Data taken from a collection

↓

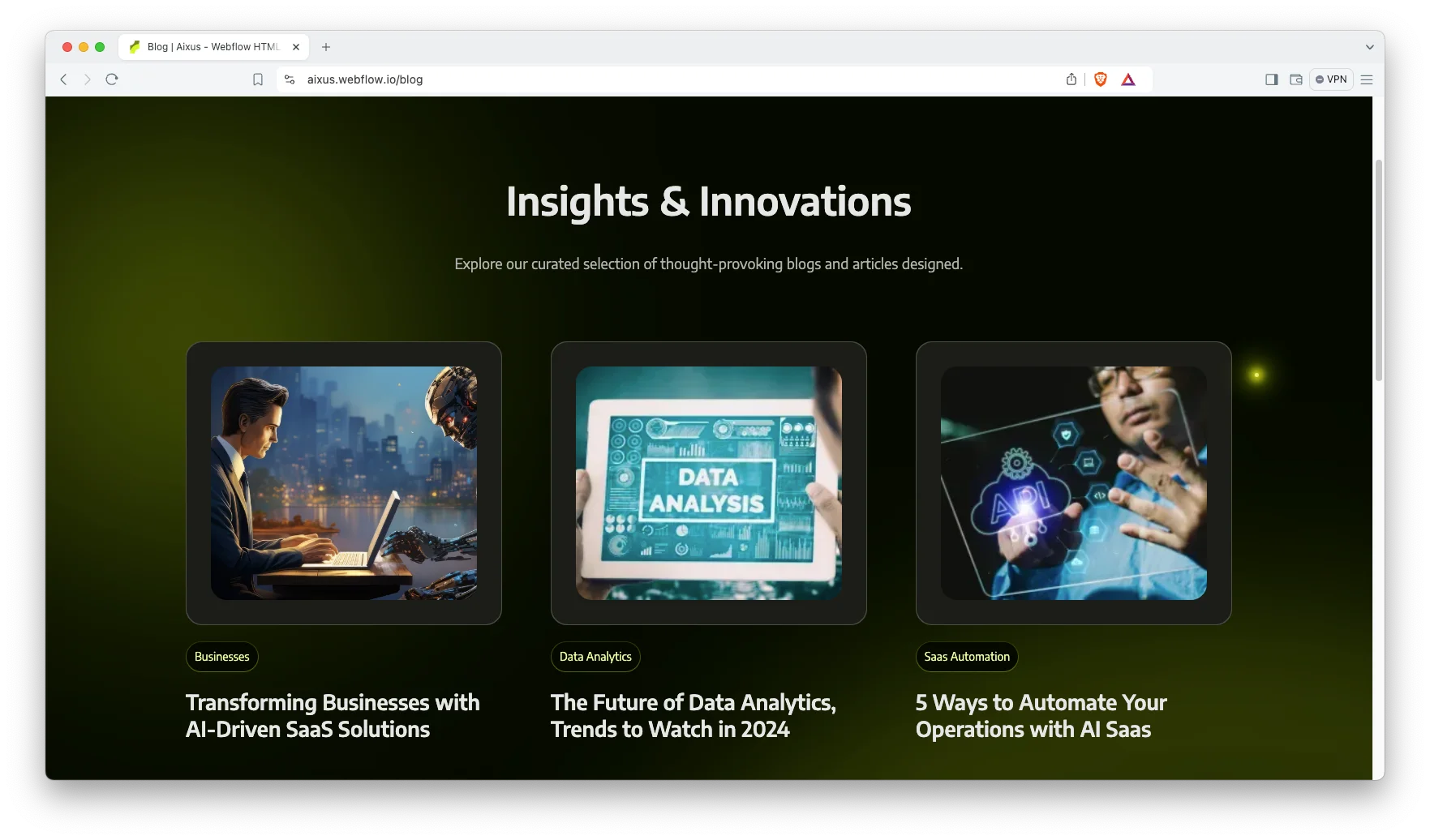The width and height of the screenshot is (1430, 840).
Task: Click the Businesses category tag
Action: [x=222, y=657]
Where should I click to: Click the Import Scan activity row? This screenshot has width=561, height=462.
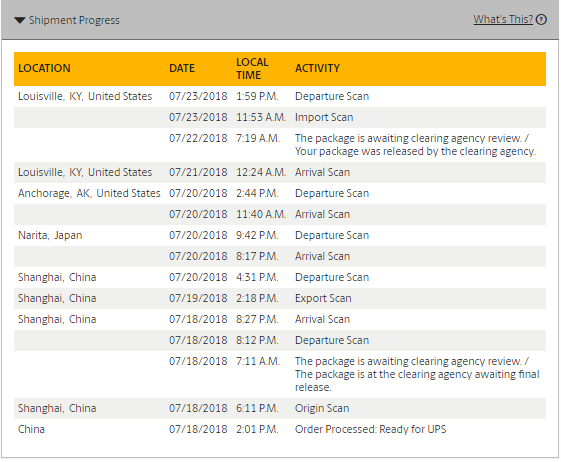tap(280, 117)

↑

**What this task involves:**
Copy out all of the data above word for word, and leave the pictures out of your answer.

**Task solution:**
The width and height of the screenshot is (1430, 840).
Task: Click the Businesses category tag
Action: [x=222, y=657]
Where should I click to: Click the Import Scan activity row? This screenshot has width=561, height=462.
tap(280, 117)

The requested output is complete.